Telemedicine is at a tipping point in the US. Correctional systems in more than two dozen states are already relying on the approach, which uses video and other transmittable information rather than direct patient-doctor contact. Now, California, home to the largest correctional system in the country, is considering whether to make telemedicine a key part of health care for its more than 160,000 inmates.

It's an intriguing idea for the Golden State: telemedicine cuts the travel and security expenses that normally come with inmate care, and California is currently facing a nearly $20 billion budget deficit. One proposal, which also recommends making prison care the responsibility of the University of California (UC) system, could save an estimated $12–16 billion over the course of a decade.

The UC schools might also expect other benefits from the proposal. By taking on the inmate community, the five state medical schools can fulfill their mission of addressing health disparities and educating their students with a variety of populations and illnesses, some of them rarely seen outside of prison.

“There's also a tremendous opportunity for research,” says Alexander Vo, executive director of the University of Texas Medical Branch (UTMB) Center for Telehealth Research and Policy in Galveston, which tracks a similar telemedicine endeavor in Texas. Vo notes that the large inmate populations within prisons could translate into a potential pool of participants in studies of new technologies, as well as in comparative-effectiveness research. He adds, though, that prisoners are also a “protected population,” and studies of them need to be carefully considered.

Aside from these purported benefits, however, detractors say that the current telemedicine proposal involving the UC system is too drastic. The Union of American Physicians and Dentists, among them 800 doctors currently employed by the California correctional system, argues not only that the UC system is inexperienced with handling prison care, but also that telemedicine would be too heavily relied upon, and thus quality of care would suffer.

“There's telemedicine already in place in the California [correctional] system, but the current proposal would dramatically expand it and replace numerous doctors with the work of a few,” says Sue Wilson, a spokesperson for the union.

The Lone Star system

The long view: The proposed changes might affect San Quentin State Prison (pictured). Credit: Calfornia Department of Corrections

A growing number of states are using extensive telemedicine in their prisons. A few, including New Jersey and Georgia, use it in combination with university-run care. That said, Texas probably serves as the best model for the California proposal. In the 1990s, the Lone Star State formed Texas Correctional Managed Health Care, a partnership between the state corrections department, UTMB and Texas Tech University in Lubbock. Total savings were estimated at nearly $215 million within the first six years, and the implementation of telemedicine was also linked to improvements in inmates' blood glucose levels, cholesterol and hypertension (J. Am. Med. Assoc. 282, 485–489, 2004).

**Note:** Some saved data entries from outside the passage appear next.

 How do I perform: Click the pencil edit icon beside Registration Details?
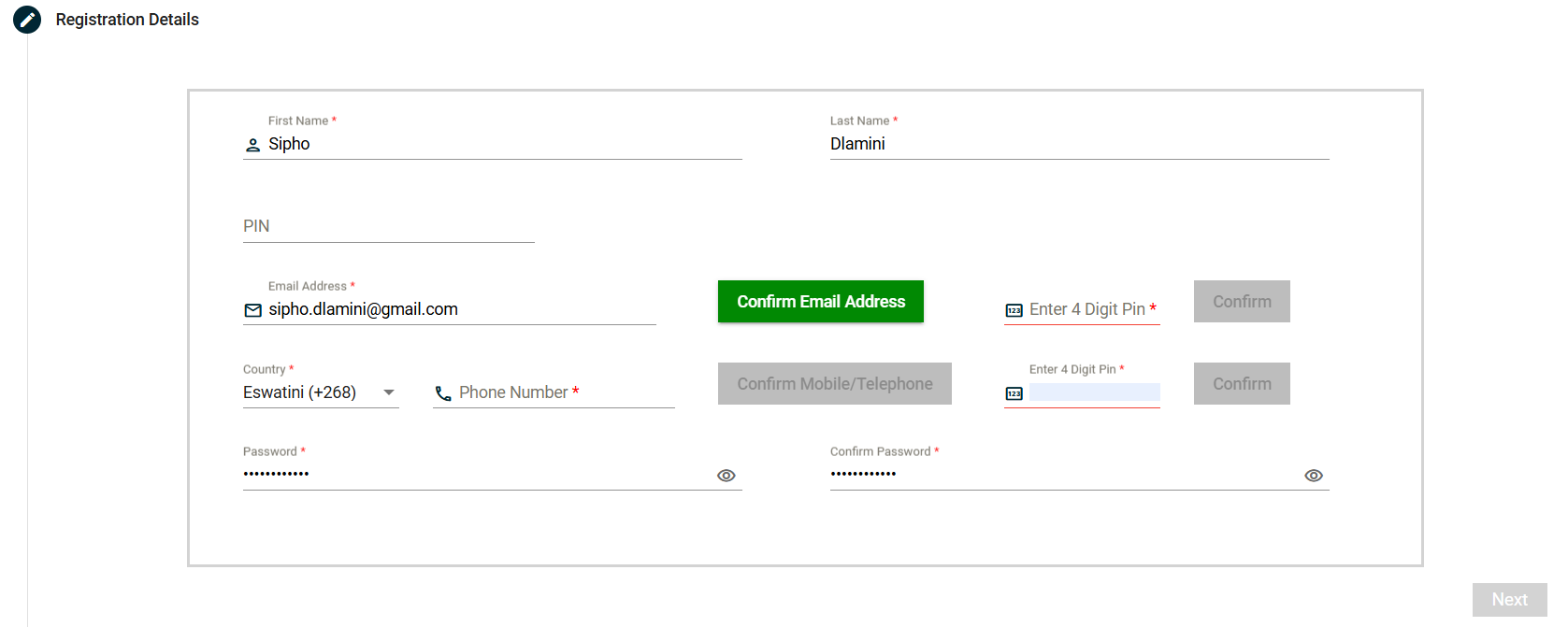click(x=27, y=20)
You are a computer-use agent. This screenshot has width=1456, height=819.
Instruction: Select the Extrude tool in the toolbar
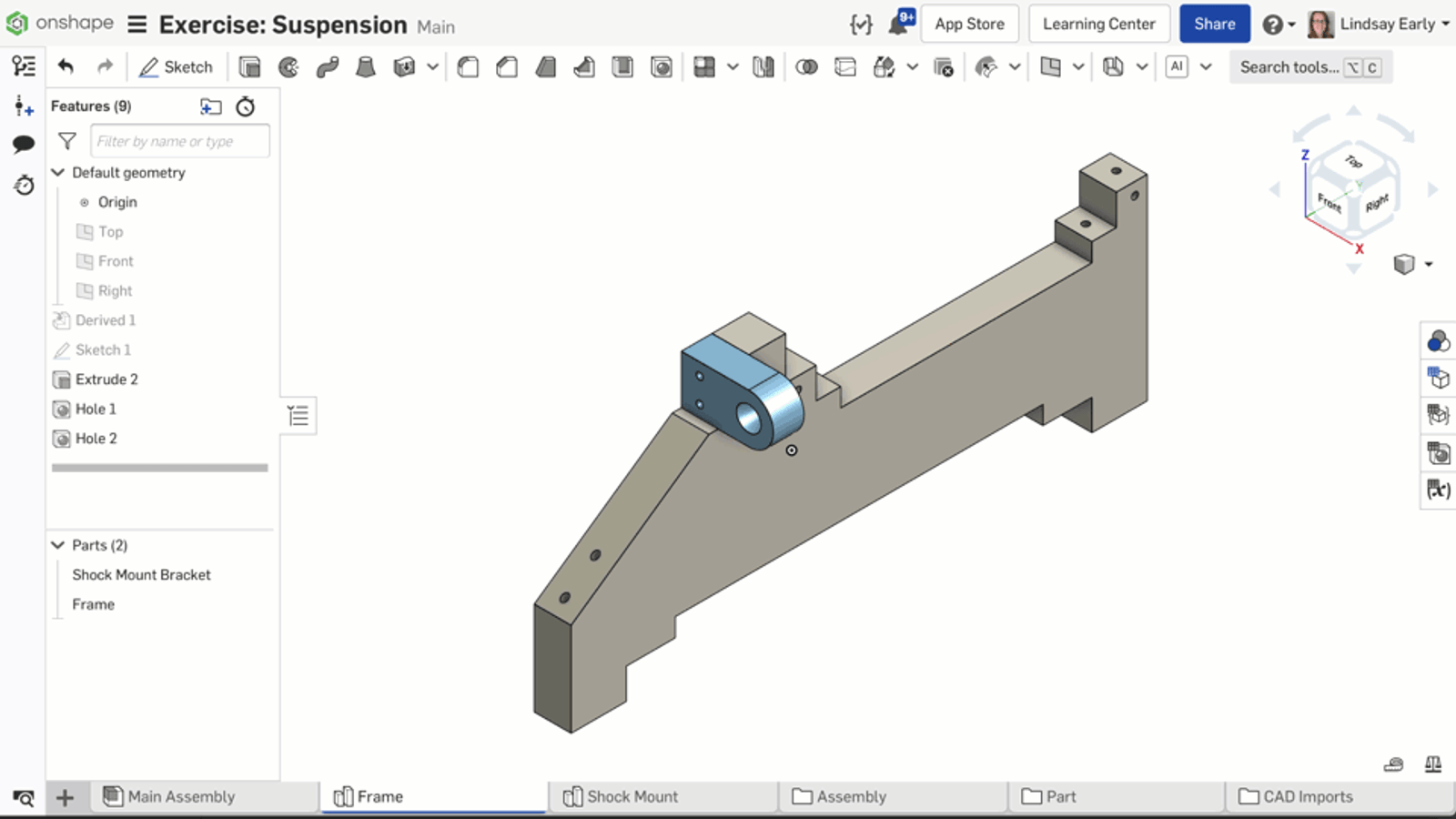[x=249, y=67]
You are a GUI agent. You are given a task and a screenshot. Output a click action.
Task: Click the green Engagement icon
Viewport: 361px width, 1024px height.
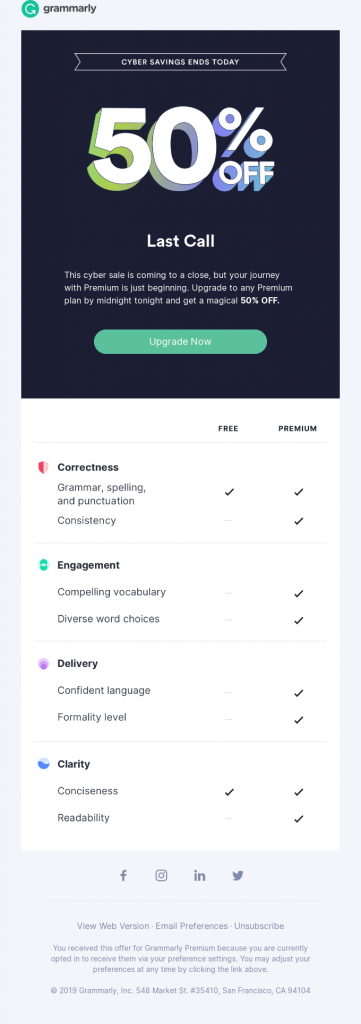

Ben Raimer, former head of the UTMB Correctional Managed Care, says that telemedicine was successful in the state because the technology was so advanced (“just about every routine exam” can be performed, he says) and because telemedicine was just one part of “comprehensive electronic health,” employing online pharmacy management and electronic medical records, as well.

Texas's success with telemedicine itself even led to a for-profit spin-off from UTMB: NuPhysicia. The Houston-based company is now serving as the main consultant for California, in fact, and wrote the proposal estimating the $12–16 billion in savings. Having NuPhysicia behind the California proposal, however, hasn't helped the cause. Wilson, for example, says that a for-profit company shouldn't be evaluating California's system and then “selling” its services.

Meanwhile, others have raised concern over the involvement of John Stobo, the UC system's senior vice president for health sciences and services, because he was previously on NuPhysicia's board of directors. But both Stobo and the company counter that all ties were severed in September 2008, when Stobo left for the position in California.

Although Stobo has indeed been very supportive of the California proposal, he told Nature Medicine that the approach is “not for everybody.” Some find it impersonal, but Stobo described how, at the end of one session, an inmate in Texas got up and extended his arm to shake the hand of his doctor—only to remember the 'doctor' was just a video screen. Stobo also says that the UC regents “need to exercise extreme caution” and evaluate whether a UC takeover of care is, in fact, doable.

Educators seem to agree. “This is a very complicated issue that we're going to have to spend a great deal of time to understand how or if UC can be involved,” said Russell Gould, UC regents chairman, in a statement issued after a meeting in late March. At the meeting, the regents decided to establish a committee that would further probe the NuPhysicia proposal, as well as the general idea of telemedicine combined with UC-handled care.